BEE2.4
BEE2.4 copied to clipboard
Support additional entry/exit corridors
Add support for more than 7 entrances and 4 exits. The main reason this was never done before is because we can't add additional corridors to the Puzzlemaker's normal random selection system, so they would end up changing between compiles, but there are ways around this.
The normal 1 through 7/4 corridor selection would still be used, but rather than directly determining the corridor instance, this would instead select a "group", each of which could contain an infinite number of corridors. The compiler would pick a random corridor from the group, which could be done in one of two ways:
- If we want to make sure it always stays the same for a map, we can read the most recently modified Puzzlemaker autosave file, and use its
time_createdvalue as the random seed.
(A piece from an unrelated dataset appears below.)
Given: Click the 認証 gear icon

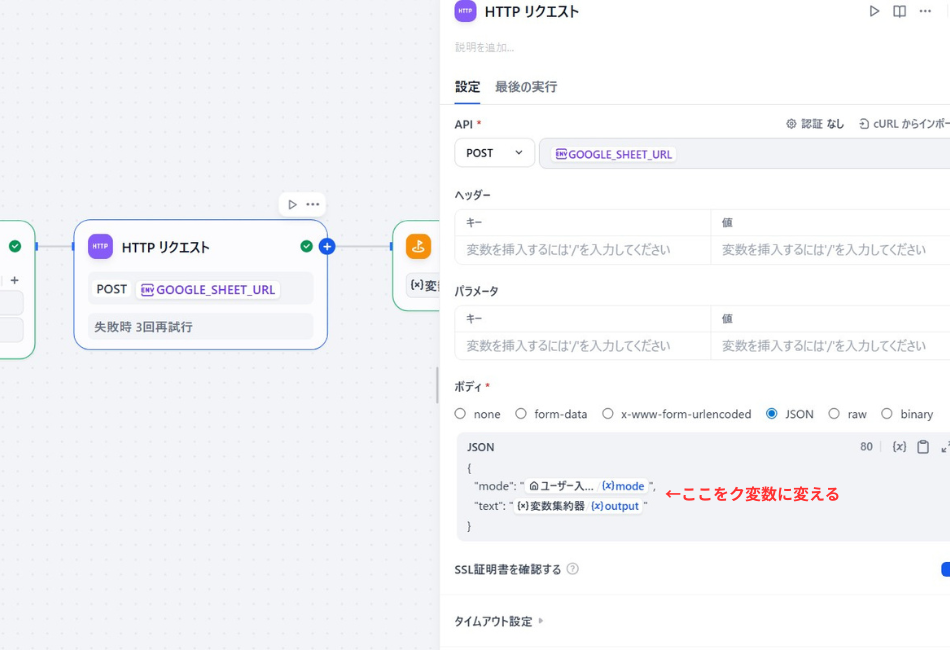Looking at the screenshot, I should [790, 123].
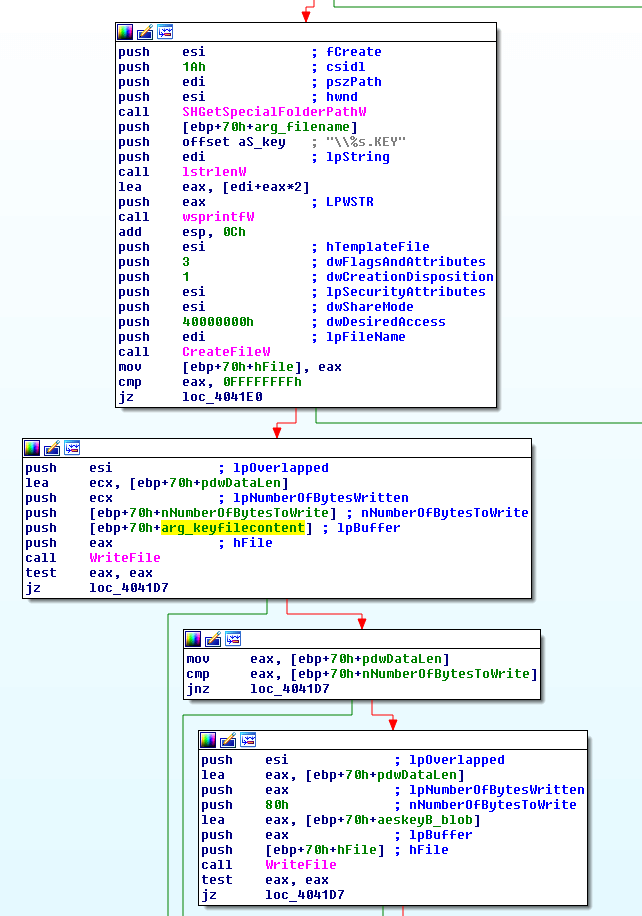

An autosave is created every time you compile, so this should always be up-to-date, the only problem would be if it picks the wrong one. - The simpler method would be to use the existing randomization system, but this might cause the corridor to change if you make significant modifications to the chamber geometry.
With either method, the corridor would probably still change if additional ones were added in a BEE2 update. If the selected group was empty, the compiler would try the following group instead, and repeat that until it reaches one which isn't empty. This effectively removes the need for <Not Present> corridors.
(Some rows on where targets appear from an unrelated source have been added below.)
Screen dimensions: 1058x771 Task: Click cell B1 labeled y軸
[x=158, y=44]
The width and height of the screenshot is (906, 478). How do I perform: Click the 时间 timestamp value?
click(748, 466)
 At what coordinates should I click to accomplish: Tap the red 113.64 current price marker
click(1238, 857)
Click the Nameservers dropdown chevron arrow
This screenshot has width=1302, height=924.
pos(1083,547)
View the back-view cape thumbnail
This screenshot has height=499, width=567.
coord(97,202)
Of course, when the user selects a specific corridor through the compiler pane, all of this is bypassed and that corridor is always used.
Configuration
This would change the way corridors were configured in packages. When exporting, the corridor instances defined in editoritems would be overridden to generic placeholder names (instances/bee2/entry_corridor_1.vmf, etc.), which the compiler would then swap out for a random corridor from that group. The actual instances used for the corridors would be defined in a redesigned Corridors block in info.txt, with each corridor specifying its name, description (this makes sense to have now), group, and base instance (conditions would still be used to add overlay instances).
This would of course require updating every style to support this new system. To ease the transition, we'll probably want to keep backwards-compatibility with the old system - if an old Corridors block is detected with just the names, automatically convert those corridors to the new style when exporting.
An alternative UI setup I was considering is to have a list of the corridors in order - you can reorder them, with the first 4/7 being used and the rest ignored. Then there'd be a checkbox to force pick any single one of those to always be used.
That feels like it'd be an unnecessarily complicated UI. If you don't want to read the autosave files then just using the existing randomization system would work fine, I don't think it's too important that it stays exactly the same if you totally rearrange your map.
It'd be simpler, really. You'd just have a grid of items, with the upper section slightly separated, lower section marked as "not used".
My suggestion would use the existing selector windows, just now with more than 7/4 items.
Well that only supports selecting one item, this kinda needs multiple.
For the random selection? With my system it'd randomly pick between any corridor, you wouldn't need a selection.